Palestinian art, whether produced in the occupied territories or in the diaspora, has become increasingly experimental. It engages international shifts that have merged contemporary art practices with eco-activism, urbanism, documentary filmmaking, and archival methods. How Green Was My Valley spotlights artists who are currently contributing to this expanding theoretical framework, while giving equal footing to those who evocatively utilize form to reflect what national poet Mahmoud Darwish referred to as an “incurable malady,” the persistence of Palestinian hope.
Employing photography, video, installation, and new media, the exhibition’s emerging and established artists explore issues of mobility and migration, depleted natural resources, and the political marginalization experienced through Palestine’s fragmented state. Although a central theme of How Green Was My Valley is a shrinking land that has been systematically broken apart over the past sixty-five years, many of the included works envision Ramallah, Jerusalem, Gaza, Hebron, and other Palestinian cities as dual sites of ruin and potential.

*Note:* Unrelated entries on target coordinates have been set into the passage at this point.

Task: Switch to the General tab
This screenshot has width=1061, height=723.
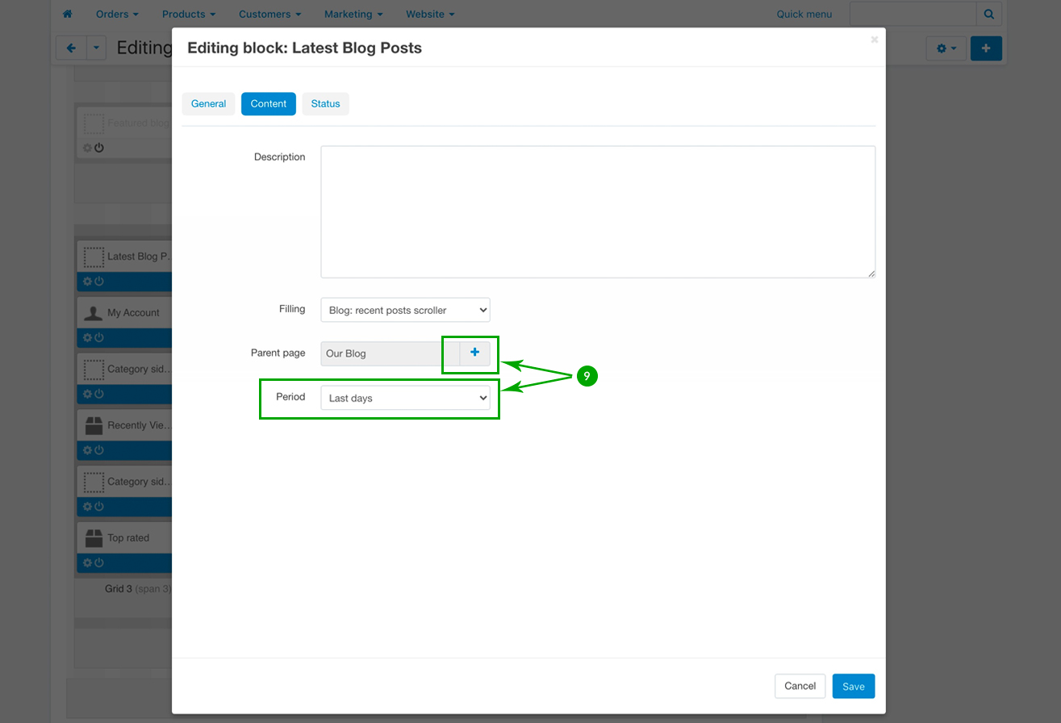Action: (208, 104)
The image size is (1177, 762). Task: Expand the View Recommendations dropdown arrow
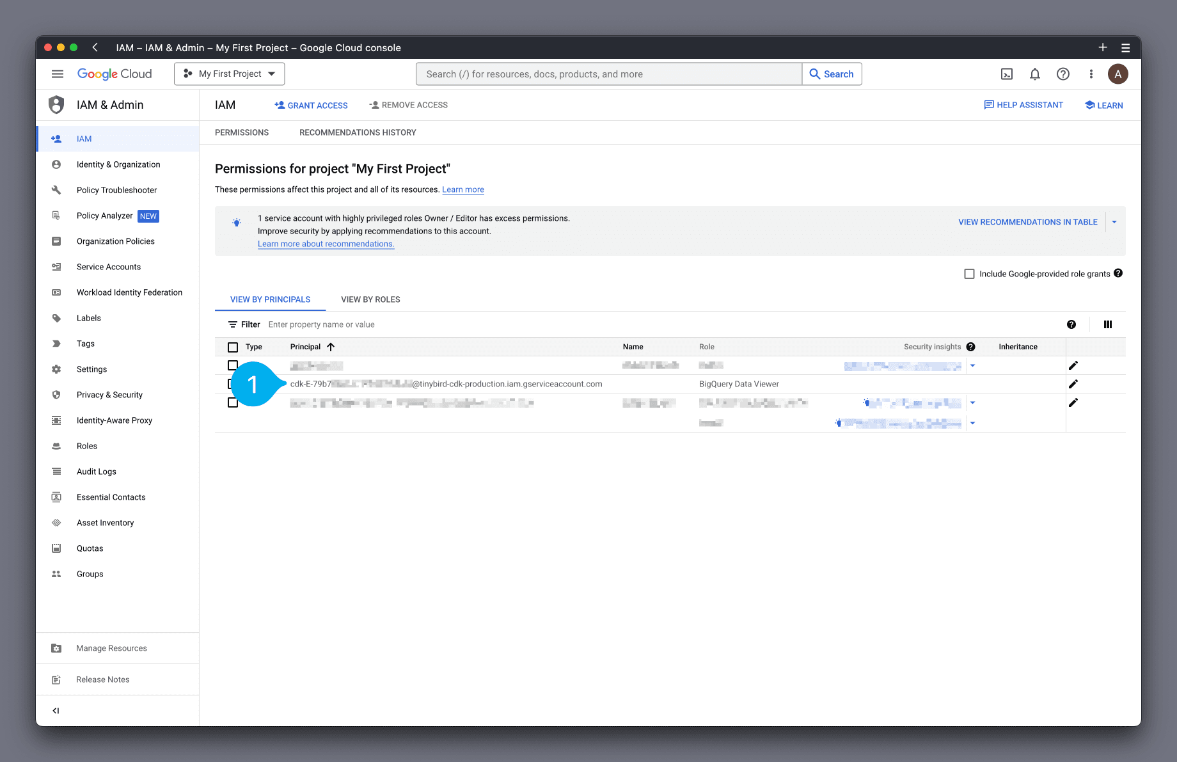(1114, 222)
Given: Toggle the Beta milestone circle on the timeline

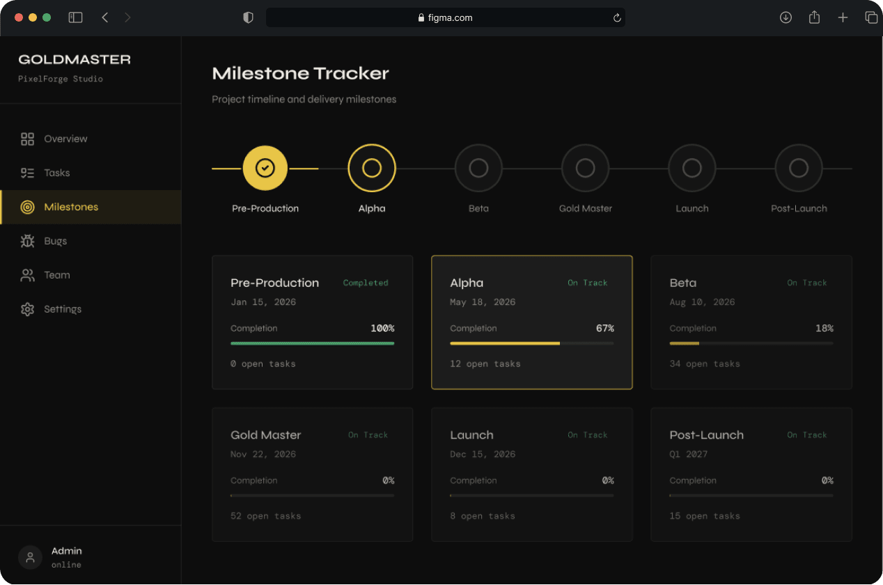Looking at the screenshot, I should [478, 168].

Tarek Al-Ghoussein uses his body as subject and large-format photography to document his experience of exile in the Gulf, as well as new visualized ideas of transience.
Larissa Sansour uses kitsch and humor in a video that features her as a Mexican gunslinger arriving to Bethlehem for a duel with the Israeli segregation wall. The editing of this piece was inspired by television sitcom’s effects from the seventies.
In Taysir Batniji’s Transit (2013), a clandestine video chronicle of voluntary and involuntary displacement is created using a series of still images paced by the sounds of the slide projector. Produced in the transit areas between Egypt and Gaza, Batniji’s stills betray the fundamentals of documentary photography with blurred figures, awkward angles, and moments of inaction. Located in the state-of-in-between that characterizes the many hours spent waiting for clearance to and from Gaza, the video is also semi-autobiographical, as the artist is both, an unauthorized video-maker and a suspended traveler.
Mary Tuma’s Twisted Rope (2013) represents families and communities that have been divided by the building of Israel’s extensive “security wall.” Made out of old scraps of traditional Palestinian dresses, keffiyas, and other fabrics found on both sides of the barrier, Twisted Rope measures 60 feet in length, the amount needed to allow one person from each side to climb simultaneously as counter-weights and meet at the top. The twisted and interlinked scraps evince disrupted lives amidst a once-familiar landscape now cut from view.